In addition, all of the Registrant’s reports filed with the Commission (with respect to any Form 6-K, only to the extent designated therein) pursuant to Sections 13(a), 13(c), 14 and 15(d) of the Exchange Act since the date of this Registration Statement and prior to filing a post effective amendment which indicates that all securities offered hereby have been sold or which deregisters all securities then remaining unsold shall be deemed to be incorporated by reference in this Registration Statement and to be a part hereof from the date of filing of such reports.

Any statement contained herein or in a document incorporated or deemed to be incorporated by reference herein shall be deemed to be modified or superseded for purposes of this Registration Statement to the extent that a statement contained in any subsequently filed document which also is or is deemed to be incorporated by reference herein modifies or supersedes such statement. Any such statement so modified or superseded shall not be deemed, except as so modified or superseded, to constitute a part of this Registration Statement.

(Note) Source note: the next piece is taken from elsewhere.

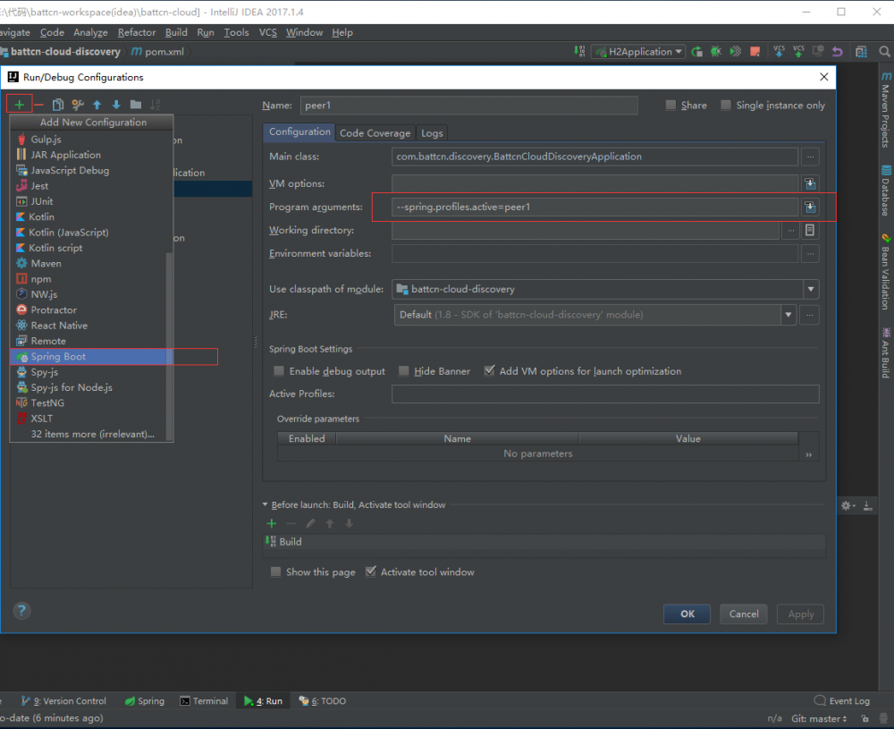This screenshot has height=729, width=894.
Task: Click the green plus Add New Configuration icon
Action: (x=19, y=105)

Item 4. Description of Securities

Not applicable.

Item 5. Interests of Named Experts and Counsel

Not applicable.

Item 6. Indemnification of Directors and Officers

Article 330 and Article 402, Paragraph 3 of the Companies Act of Japan make the provisions of Section 10, Chapter 2, Part III of the Civil Code of Japan applicable to the relationship between the Registrant and its directors and corporate executive officers, respectively.

 

Section 10, among other things, provides in effect that:

 

(a)      If a director or a corporate executive officer of a company has defrayed any expenses which are considered necessary for the management of the affairs of such company entrusted to him, he may demand reimbursement therefor from the company;

(b)      If a director or a corporate executive officer has assumed an obligation necessary for the management of the affairs entrusted to him, he may require the company to perform it in his place or, if it is not due, to furnish adequate security; and

(c)      If a director or a corporate executive officer, without any fault on his part, sustains damage through the management of the affairs entrusted to him, he may demand compensation therefor from the company.

 
 

The Company has in place a directors’ and officers’ liability insurance policy, which indemnifies our directors and officers against liability arising from certain acts performed by them in their respective capacities as such.

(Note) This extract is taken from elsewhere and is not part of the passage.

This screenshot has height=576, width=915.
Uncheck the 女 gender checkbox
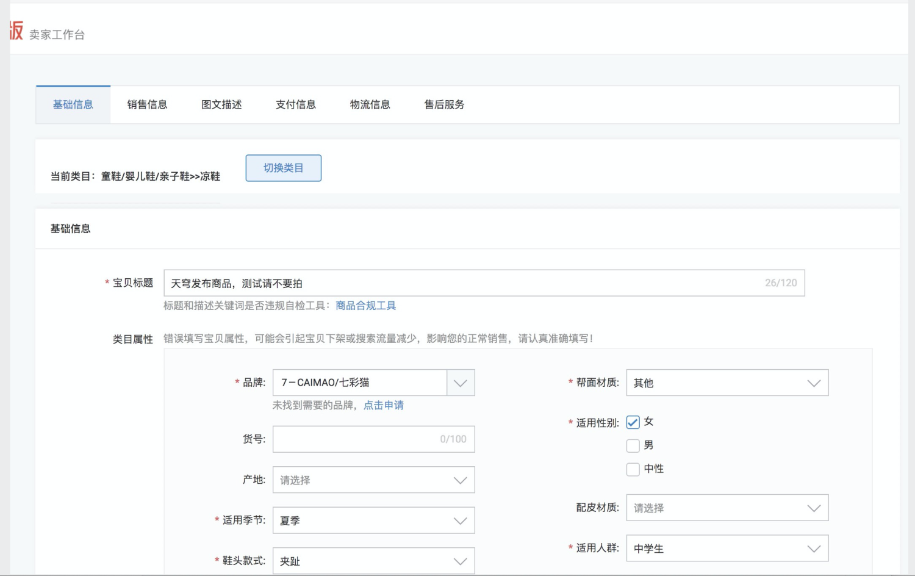click(633, 422)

Item 7. Exemption from Registration Claimed

Not applicable.

Item 8. Exhibits

The following exhibits are filed with or incorporated by reference into this Registration Statement (numbering corresponds to Exhibit Table in Item 601 of Regulation S-K):

4.1      Allocation Agreement (including Terms and Conditions) for the Forty-Second Series of Stock Acquisition Rights for Shares of Common Stock of Sony Corporation (English translation thereof)

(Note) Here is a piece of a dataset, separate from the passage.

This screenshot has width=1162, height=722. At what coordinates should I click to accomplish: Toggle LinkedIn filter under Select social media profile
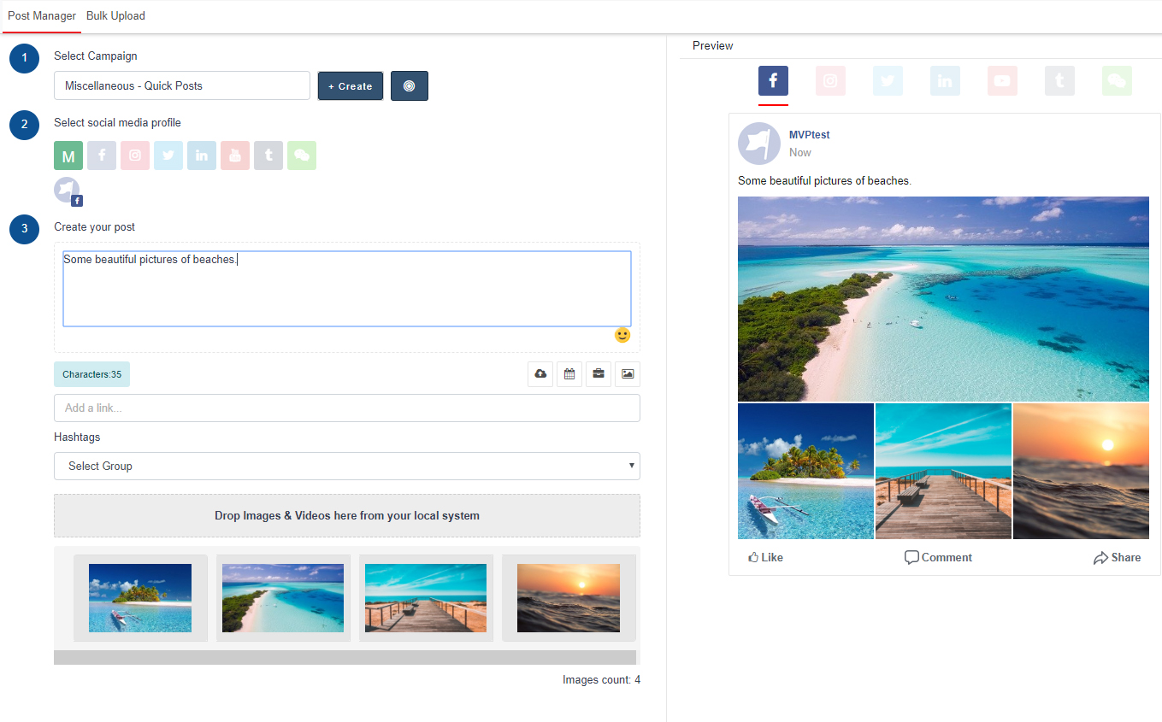pyautogui.click(x=202, y=156)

4.2     Articles of Incorporation of the Registrant, as amended (English translation thereof) (filed as an exhibit to the Registrant’s Annual Report on Form 20-F for the fiscal year ended March 31, 2015 (File No. 001-06439) and incorporated herein by reference)

4.3      Charter of the Board of Directors of the Registrant, as amended (English translation thereof) (filed as an exhibit to the Registrant’s Annual Report on Form 20-F for the fiscal year ended March 31, 2018 (File No. 001-06439) and incorporated herein by reference)

5.1     Opinion of Nagashima Ohno & Tsunematsu, counsel to the Registrant, as to the legality of the Common Stock being registered

23.1    Consent of PricewaterhouseCoopers Aarata LLC

23.2    Consent of Nagashima Ohno & Tsunematsu, counsel to the Registrant (included in Exhibit 5.1)

24.1    Power of Attorney (included on signature pages)

Item 9. Undertakings

(a)      The undersigned Registrant hereby undertakes:

(1)       To file, during any period in which offers or sales are being made, a post-effective amendment to this Registration Statement: (i) to include any prospectus required by Section 10(a)(3) of the Securities Act; (ii) to reflect in the prospectus any facts or events arising after the effective date of the Registration Statement (or the most recent post-effective amendment thereof) which, individually or in the aggregate, represent a fundamental change in the information set forth in the Registration Statement; (iii) to include any material information with respect to the plan of distribution not previously disclosed in the Registration Statement or any material change to such information in the Registration Statement; provided, however, that paragraphs (a)(1)(i) and (a)(1)(ii) do not apply if the information required to be included in a post-effective amendment by those paragraphs is contained in periodic reports filed with or furnished to the Commission by the Registrant pursuant to Section 13 or 15(d) of the Exchange Act that are incorporated by reference in the Registration Statement.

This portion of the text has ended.